PROMPT:
Begin with the line holding "This screenshot has" and end with the last line of the records below. Set down exactly those lines and leave out every picture.

Stored data
####

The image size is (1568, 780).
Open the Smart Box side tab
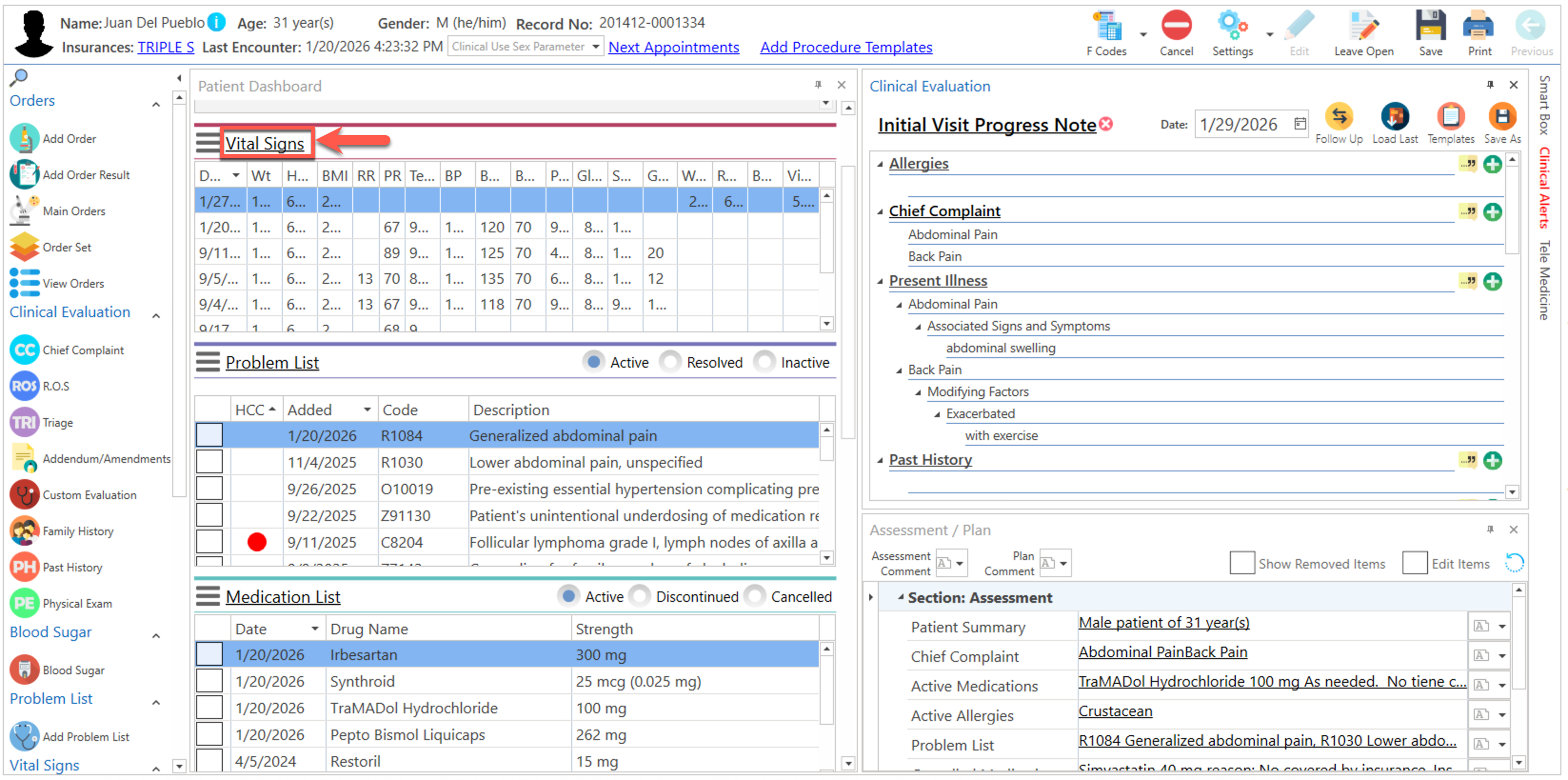point(1544,105)
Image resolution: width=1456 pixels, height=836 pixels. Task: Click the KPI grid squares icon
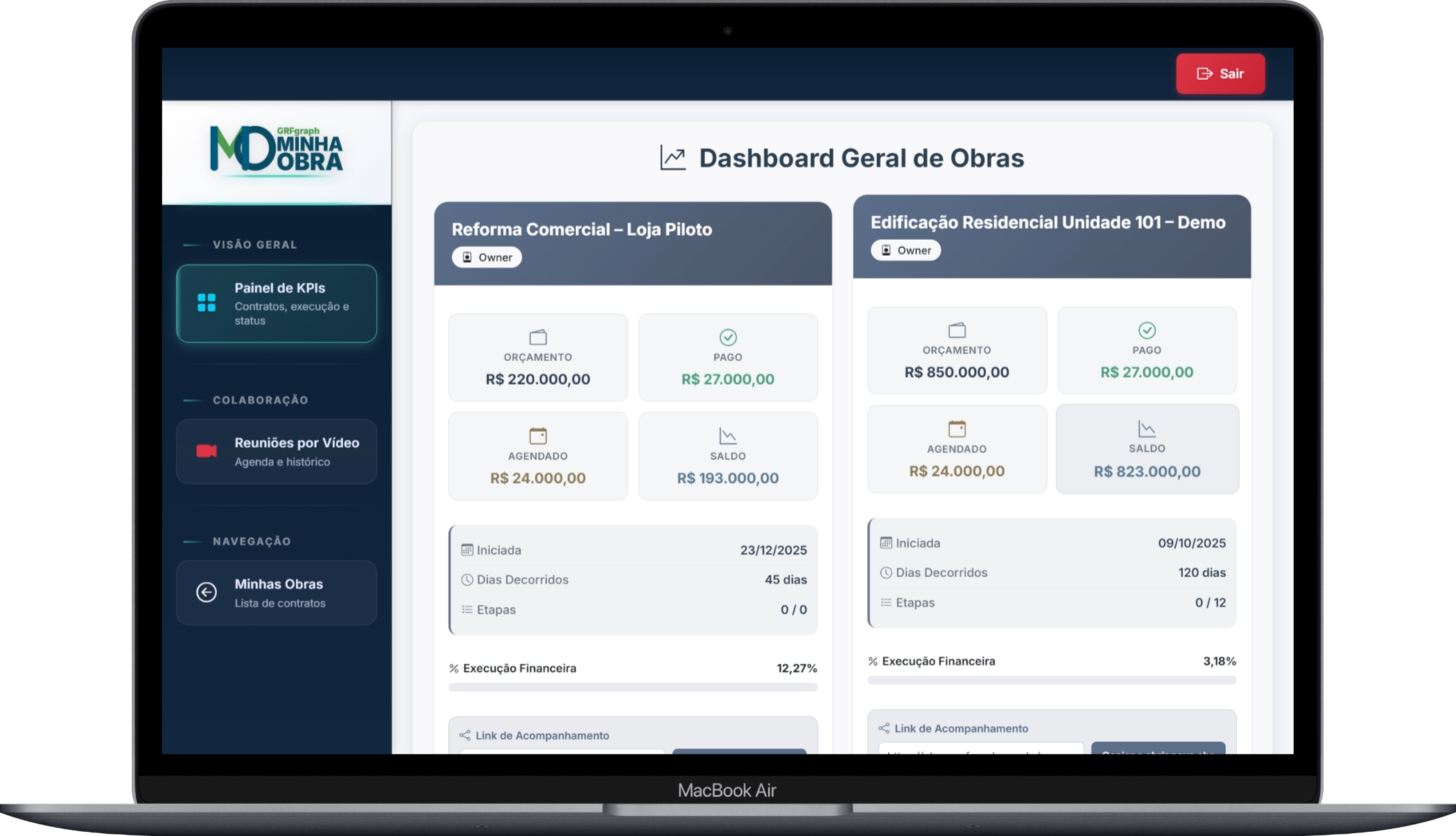pyautogui.click(x=207, y=303)
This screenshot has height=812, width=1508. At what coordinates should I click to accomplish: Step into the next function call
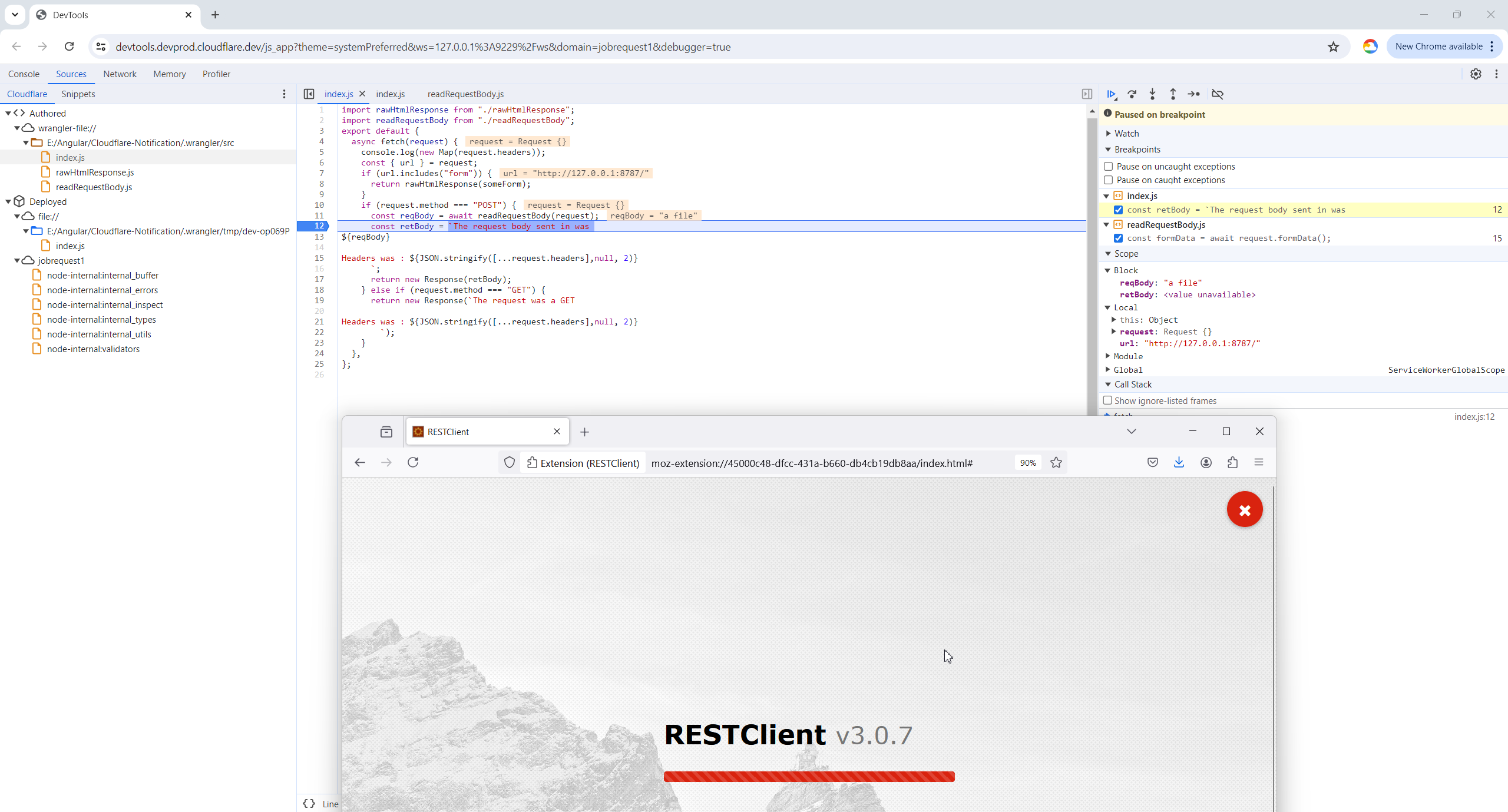pyautogui.click(x=1153, y=94)
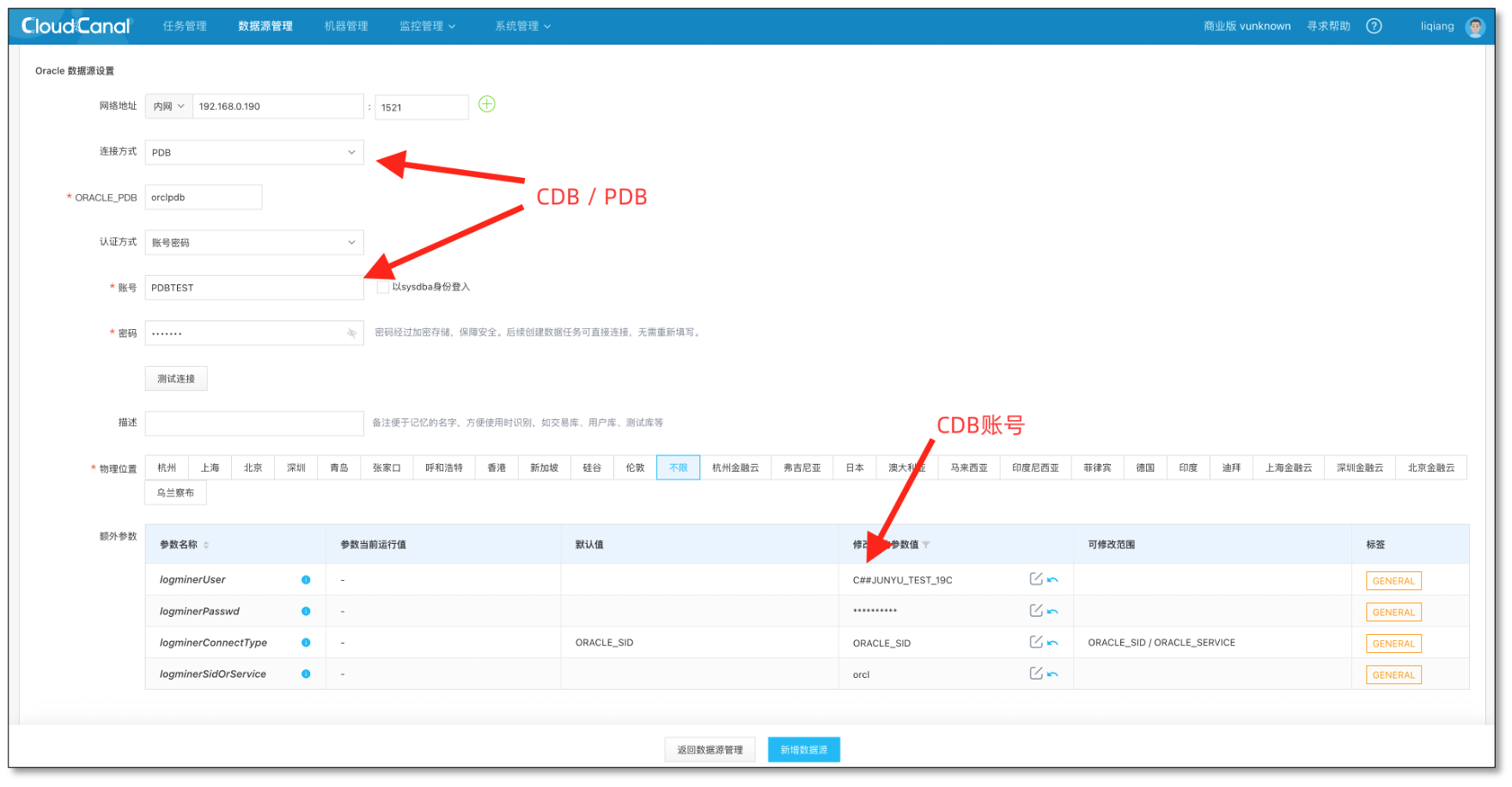The image size is (1512, 787).
Task: Deselect the 不限 location option
Action: pyautogui.click(x=678, y=467)

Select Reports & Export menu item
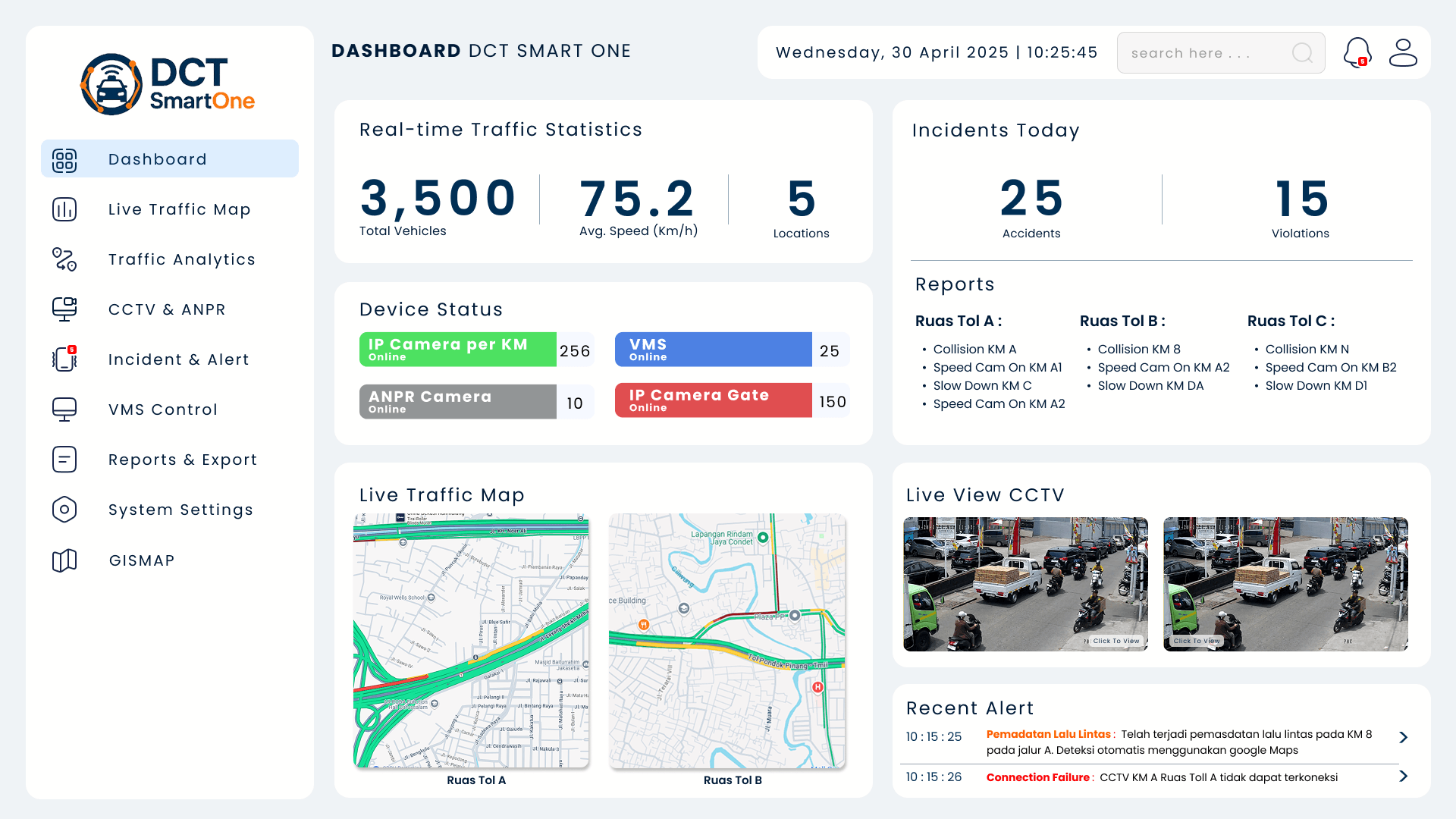183,460
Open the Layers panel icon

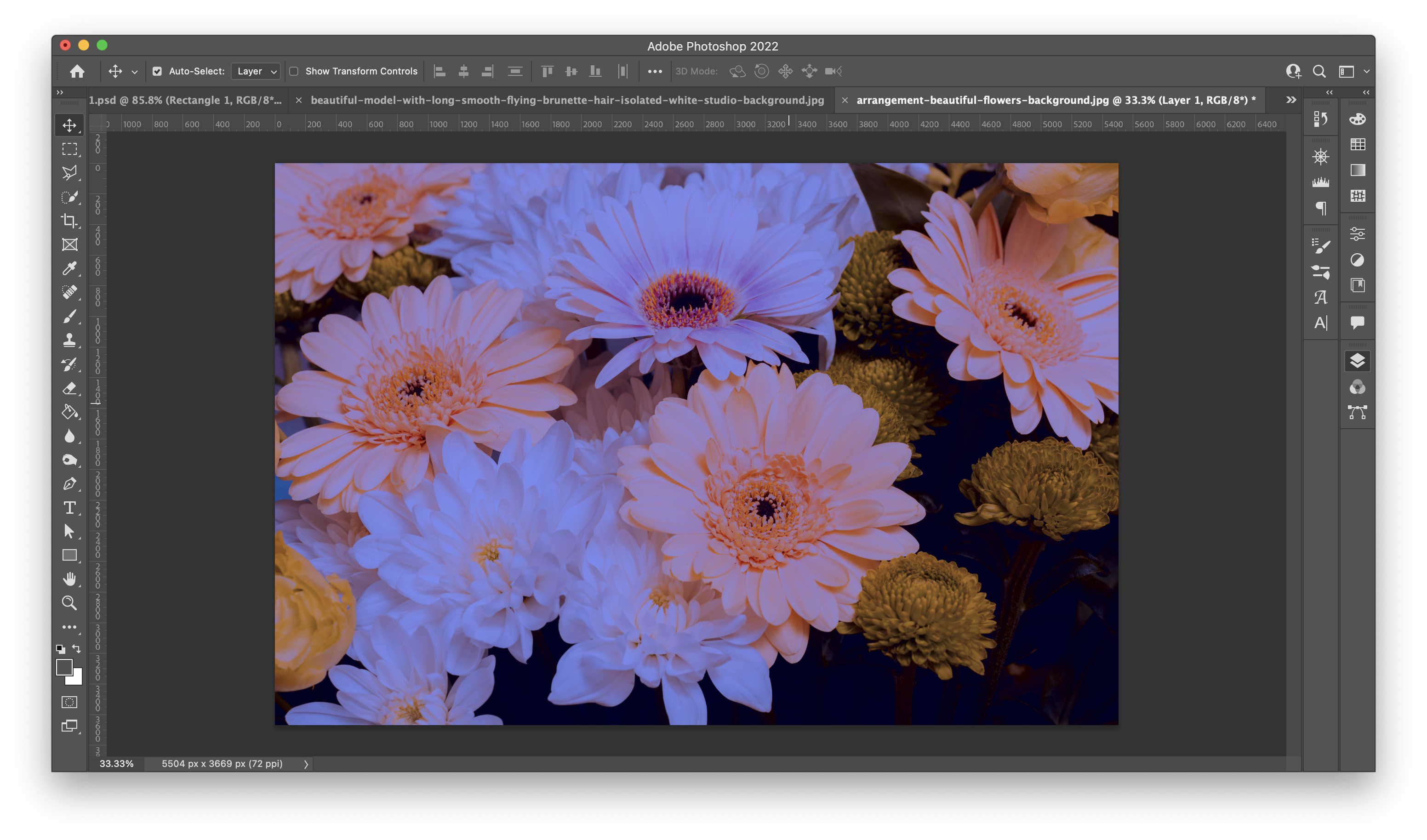coord(1357,361)
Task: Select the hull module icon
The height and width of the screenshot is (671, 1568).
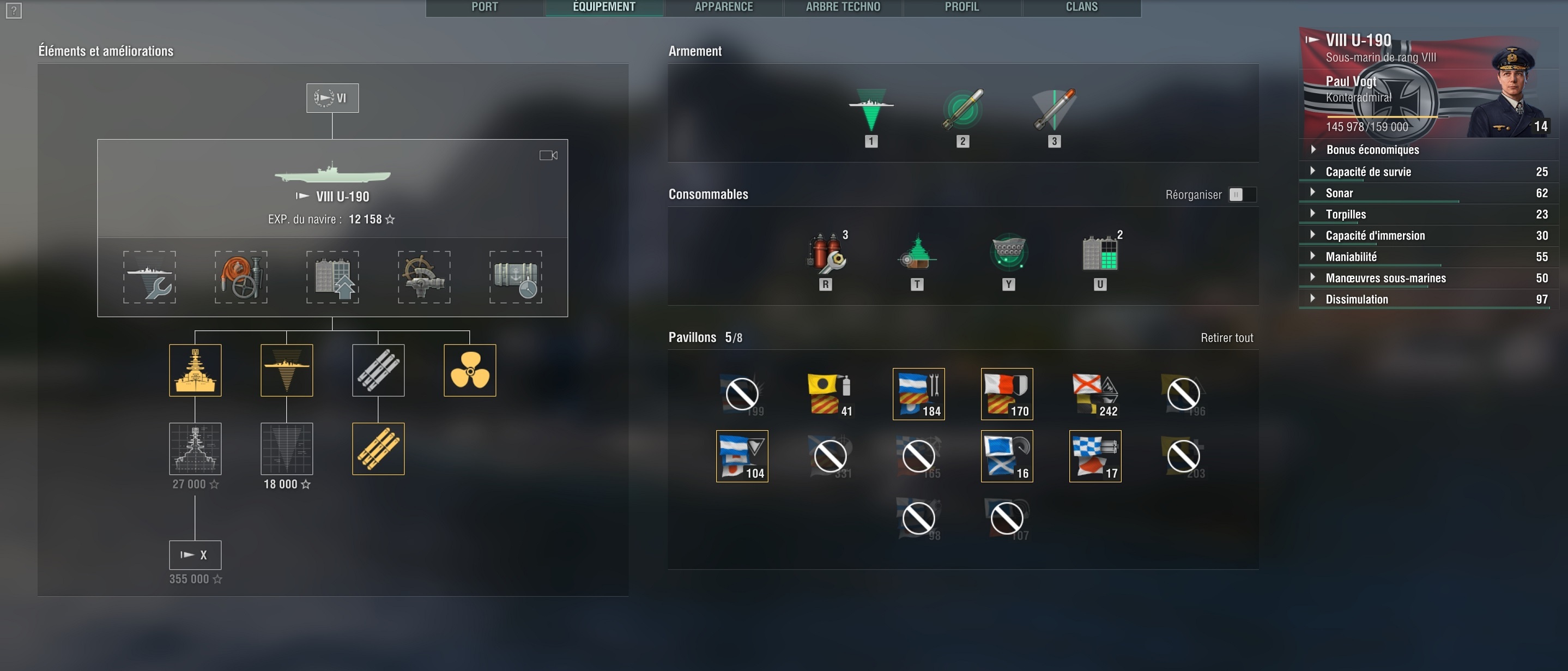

####

RESPONSE TO THE TASK:
This screenshot has height=812, width=1508. At what coordinates should I click to accomplish: Step into the next function call
pyautogui.click(x=1153, y=94)
The image size is (1512, 787).
Task: Deselect the 不限 location option
Action: pyautogui.click(x=678, y=467)

Select Reports & Export menu item
183,460
Open the Layers panel icon

coord(1357,361)
Task: Select the hull module icon
The height and width of the screenshot is (671, 1568).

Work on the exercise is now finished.